UsernameIssues provided the links in this follow up #post2486758 (I provided the executable in #post2486554). I found it from EasyTools at Freebies .
Please, see also my answer #post2486874.
I probably should have explained that I asked why you had these apps (and if you needed the recycle bin feature) so that maybe forum members can help you find a command line tool that calls a newer API and still uses the recycle bin.
Even if the end of this research finds some combo of software/driver/whatever on your computer that causes this slowdown - the best solution for us to help you with might just be to find a new set of command line apps.
To be clear: I do get (and appreciate) that DeleteXP is what you picked/provided for us to help you with. I know that Calibre eBook is doing this delay too. You are probably write about the API that they call... but the solution for you might still be the same: find better apps.
It would be interesting to know why the delay happens for you, but since I cannot reproduce the delete that you highlighted. I'm not sure what to try next on my end. If you want, you can also try the clean boot steps mentioned here: Troubleshoot Application Conflicts by Performing a Clean Startup
I appreciate your suggestions and help. The command line DeleteXP.exe issue is secondary however (was just an example and I can leave without a working solution for that command line tool ... although if you end up finding a better tool, I won't say no either as it has its convenience).
The real problem I have is with Calibre - unlike my story and similar experience with TotalUninstall (older version suddenly also performed deletes as slow as hell / upgrade resolved the issue), there is no "upgrade" per-se I can perform for Calibre (get their tool as-is and that's it). Suggesting to the authors to try changing SHFileOperation() to the newer IFileOperation() leaded to them saying "no way" (or equivalent) and that the problem is mine as they could not reproduce the issue (https://bugs.launchpad.net/calibre/+bug/1205889). Don't get me wrong: I agree with their answer (can't change code for one person) and also appreciated that they tried to reproduce the problem and could not (BTW: this means I won't on a fresh Windows 7 install) and also understand why they don't want to change their code (IFileOperation() came up with Vista onward; they would have problem supporting XP with one source if they change their code using a more recent API call).

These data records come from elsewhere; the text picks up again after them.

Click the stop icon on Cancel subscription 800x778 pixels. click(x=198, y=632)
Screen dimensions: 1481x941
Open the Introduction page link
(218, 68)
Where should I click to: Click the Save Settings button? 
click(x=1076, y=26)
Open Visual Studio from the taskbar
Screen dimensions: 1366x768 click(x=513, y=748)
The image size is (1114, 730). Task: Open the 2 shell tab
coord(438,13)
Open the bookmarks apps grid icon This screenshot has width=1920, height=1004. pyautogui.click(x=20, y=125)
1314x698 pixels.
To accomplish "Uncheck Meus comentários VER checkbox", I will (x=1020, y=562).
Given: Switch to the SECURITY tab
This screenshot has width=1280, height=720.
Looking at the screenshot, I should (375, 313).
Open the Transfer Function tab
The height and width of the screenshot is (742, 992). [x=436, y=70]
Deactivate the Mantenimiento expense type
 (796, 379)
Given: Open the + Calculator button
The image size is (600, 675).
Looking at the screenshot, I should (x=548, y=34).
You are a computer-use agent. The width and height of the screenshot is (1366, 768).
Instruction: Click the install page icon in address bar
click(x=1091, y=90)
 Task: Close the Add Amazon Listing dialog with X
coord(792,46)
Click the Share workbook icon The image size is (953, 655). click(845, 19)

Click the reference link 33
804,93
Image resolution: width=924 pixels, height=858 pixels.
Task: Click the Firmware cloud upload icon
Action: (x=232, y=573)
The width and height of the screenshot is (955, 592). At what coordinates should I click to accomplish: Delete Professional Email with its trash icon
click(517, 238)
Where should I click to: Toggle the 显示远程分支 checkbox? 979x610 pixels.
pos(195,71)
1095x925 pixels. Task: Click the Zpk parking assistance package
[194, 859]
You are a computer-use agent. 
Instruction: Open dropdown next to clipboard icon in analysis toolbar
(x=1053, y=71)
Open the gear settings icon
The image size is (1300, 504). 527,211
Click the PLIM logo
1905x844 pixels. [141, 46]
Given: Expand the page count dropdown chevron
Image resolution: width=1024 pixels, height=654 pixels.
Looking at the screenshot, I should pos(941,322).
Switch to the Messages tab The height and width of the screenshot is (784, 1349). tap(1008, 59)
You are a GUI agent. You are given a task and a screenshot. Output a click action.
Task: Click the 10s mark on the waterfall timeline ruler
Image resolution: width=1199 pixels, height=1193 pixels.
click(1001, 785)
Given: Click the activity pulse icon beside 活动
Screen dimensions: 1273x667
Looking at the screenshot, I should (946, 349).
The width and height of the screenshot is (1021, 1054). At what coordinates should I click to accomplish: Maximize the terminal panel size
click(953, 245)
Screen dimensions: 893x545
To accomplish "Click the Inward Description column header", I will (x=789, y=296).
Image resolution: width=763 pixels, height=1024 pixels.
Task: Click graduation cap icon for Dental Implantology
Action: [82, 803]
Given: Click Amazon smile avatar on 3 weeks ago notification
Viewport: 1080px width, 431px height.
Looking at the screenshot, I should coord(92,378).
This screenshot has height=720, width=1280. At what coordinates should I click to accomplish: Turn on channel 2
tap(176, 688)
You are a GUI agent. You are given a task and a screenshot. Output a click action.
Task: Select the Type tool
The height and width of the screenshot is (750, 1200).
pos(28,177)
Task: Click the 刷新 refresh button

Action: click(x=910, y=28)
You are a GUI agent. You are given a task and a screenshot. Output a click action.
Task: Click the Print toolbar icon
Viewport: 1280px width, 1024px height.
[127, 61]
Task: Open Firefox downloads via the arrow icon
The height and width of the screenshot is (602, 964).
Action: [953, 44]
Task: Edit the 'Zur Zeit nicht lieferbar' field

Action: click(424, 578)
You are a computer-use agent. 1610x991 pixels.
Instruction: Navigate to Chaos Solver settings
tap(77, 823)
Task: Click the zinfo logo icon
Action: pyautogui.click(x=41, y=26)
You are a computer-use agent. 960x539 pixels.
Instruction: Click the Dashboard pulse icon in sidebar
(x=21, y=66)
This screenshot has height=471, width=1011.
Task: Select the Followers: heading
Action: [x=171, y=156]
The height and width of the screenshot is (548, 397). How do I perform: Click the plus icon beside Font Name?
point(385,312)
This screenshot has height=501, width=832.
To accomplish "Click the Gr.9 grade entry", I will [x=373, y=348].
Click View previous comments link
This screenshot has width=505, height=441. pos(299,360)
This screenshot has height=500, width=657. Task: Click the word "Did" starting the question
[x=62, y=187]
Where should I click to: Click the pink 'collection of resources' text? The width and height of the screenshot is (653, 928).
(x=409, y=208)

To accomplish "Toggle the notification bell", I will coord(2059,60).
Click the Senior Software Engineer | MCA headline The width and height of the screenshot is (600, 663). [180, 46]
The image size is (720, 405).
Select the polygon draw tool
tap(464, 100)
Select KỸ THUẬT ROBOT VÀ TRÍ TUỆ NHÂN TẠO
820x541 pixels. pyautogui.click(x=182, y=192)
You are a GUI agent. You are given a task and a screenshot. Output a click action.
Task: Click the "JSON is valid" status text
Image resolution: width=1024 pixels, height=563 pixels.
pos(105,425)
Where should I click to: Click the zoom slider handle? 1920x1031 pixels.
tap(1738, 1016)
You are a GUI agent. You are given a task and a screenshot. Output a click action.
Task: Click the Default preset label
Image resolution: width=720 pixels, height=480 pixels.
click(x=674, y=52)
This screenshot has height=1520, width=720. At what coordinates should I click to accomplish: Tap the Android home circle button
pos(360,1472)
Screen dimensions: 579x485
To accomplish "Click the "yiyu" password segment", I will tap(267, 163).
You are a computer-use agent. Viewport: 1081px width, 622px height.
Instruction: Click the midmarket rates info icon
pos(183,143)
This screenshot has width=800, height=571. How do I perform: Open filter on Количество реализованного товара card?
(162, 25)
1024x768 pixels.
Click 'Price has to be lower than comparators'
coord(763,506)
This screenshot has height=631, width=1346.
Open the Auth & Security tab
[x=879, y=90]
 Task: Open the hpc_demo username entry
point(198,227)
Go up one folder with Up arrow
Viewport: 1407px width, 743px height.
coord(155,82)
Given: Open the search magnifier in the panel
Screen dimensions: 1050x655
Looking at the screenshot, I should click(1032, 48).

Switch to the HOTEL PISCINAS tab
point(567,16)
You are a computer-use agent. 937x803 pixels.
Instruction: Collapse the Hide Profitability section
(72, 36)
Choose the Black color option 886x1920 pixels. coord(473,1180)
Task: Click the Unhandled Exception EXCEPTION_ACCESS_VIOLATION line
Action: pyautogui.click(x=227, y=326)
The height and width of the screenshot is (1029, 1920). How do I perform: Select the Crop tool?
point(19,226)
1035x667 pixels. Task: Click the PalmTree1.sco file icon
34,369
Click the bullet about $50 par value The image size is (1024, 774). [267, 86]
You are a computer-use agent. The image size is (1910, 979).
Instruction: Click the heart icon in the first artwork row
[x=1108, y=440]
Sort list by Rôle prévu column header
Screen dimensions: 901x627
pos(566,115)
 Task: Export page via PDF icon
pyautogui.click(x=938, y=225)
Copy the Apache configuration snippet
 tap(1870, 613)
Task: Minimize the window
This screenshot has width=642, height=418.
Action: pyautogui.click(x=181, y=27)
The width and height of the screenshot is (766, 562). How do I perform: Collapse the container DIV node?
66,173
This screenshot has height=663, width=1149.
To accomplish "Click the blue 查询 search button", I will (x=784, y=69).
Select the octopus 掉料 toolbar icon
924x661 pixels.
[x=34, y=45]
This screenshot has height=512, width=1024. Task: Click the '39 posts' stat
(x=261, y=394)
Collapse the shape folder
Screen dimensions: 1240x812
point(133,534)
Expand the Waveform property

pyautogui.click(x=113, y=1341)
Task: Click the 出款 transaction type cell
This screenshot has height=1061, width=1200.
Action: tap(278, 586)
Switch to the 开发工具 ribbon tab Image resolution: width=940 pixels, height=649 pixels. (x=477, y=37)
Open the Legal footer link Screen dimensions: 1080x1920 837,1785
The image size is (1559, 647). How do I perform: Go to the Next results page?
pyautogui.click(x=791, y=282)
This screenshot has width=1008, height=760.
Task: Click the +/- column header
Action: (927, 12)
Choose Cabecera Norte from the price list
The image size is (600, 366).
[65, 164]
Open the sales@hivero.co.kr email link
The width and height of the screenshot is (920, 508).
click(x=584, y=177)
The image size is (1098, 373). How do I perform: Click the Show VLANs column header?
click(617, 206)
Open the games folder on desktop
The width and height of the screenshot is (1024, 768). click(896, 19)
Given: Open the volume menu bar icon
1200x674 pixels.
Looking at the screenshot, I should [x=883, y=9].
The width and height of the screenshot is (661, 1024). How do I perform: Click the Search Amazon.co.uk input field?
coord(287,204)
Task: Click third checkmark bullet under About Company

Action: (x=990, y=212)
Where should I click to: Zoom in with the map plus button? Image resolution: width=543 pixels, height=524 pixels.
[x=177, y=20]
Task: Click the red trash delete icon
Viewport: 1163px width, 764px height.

But if I could re-compile their code and change the calls as a test, I would because those delete problems have not appeared in ANY program that are declared fully Windows 7 compatible (but apart from gcc/cygwin, I do not have any compiler tool): what I would do is try to change SHFileOperation() to an IFileOperation() call and see if that changes anything ("SH" suggests something to do with a shell invocation; perhaps something goes bad there but I can't think of what - your pointer to the AV was a good thing to try for sure).
Yes - we cross posted. I should have refreshed :-(
I understand about wanting Process Monitor to grab the info that you mentioned and maybe offer the option to automatically trace children - maybe that will come someday. I don't know of a tool that does those things, but debugging is not really my area and I'm not a programmer...
I installed Calibre before I saw your post/link to your Calibre forum/thread. I set Calibre up for general device and epub docs - then grabed a dozen or so epub docs from gutenberg.org. They all went into the manager just fine and they all deleted (using Calibre's GUI) in a flash. Process Monitor showed no delays.
Maybe I should have pointed you to the clean boot tutorial earlier because is it looking more and more like a software conflict; but I think that you will like having a Virtual Machine to temporarily play with.
Based on the guess in the Calibre forum/thread that something is making the Recycle Bin slow - I would suggest that you try Calibre inside your Virtual Machine without (and then with) your anti-virus tool. I'm not familiar with Outpost's security app(s) so I cannot say that they suffer from the same issue that other security apps sometimes do: that of not always uninstalling well. A number of companies offer more aggressive cleanup tools to be used after the normal uninstall/reboot.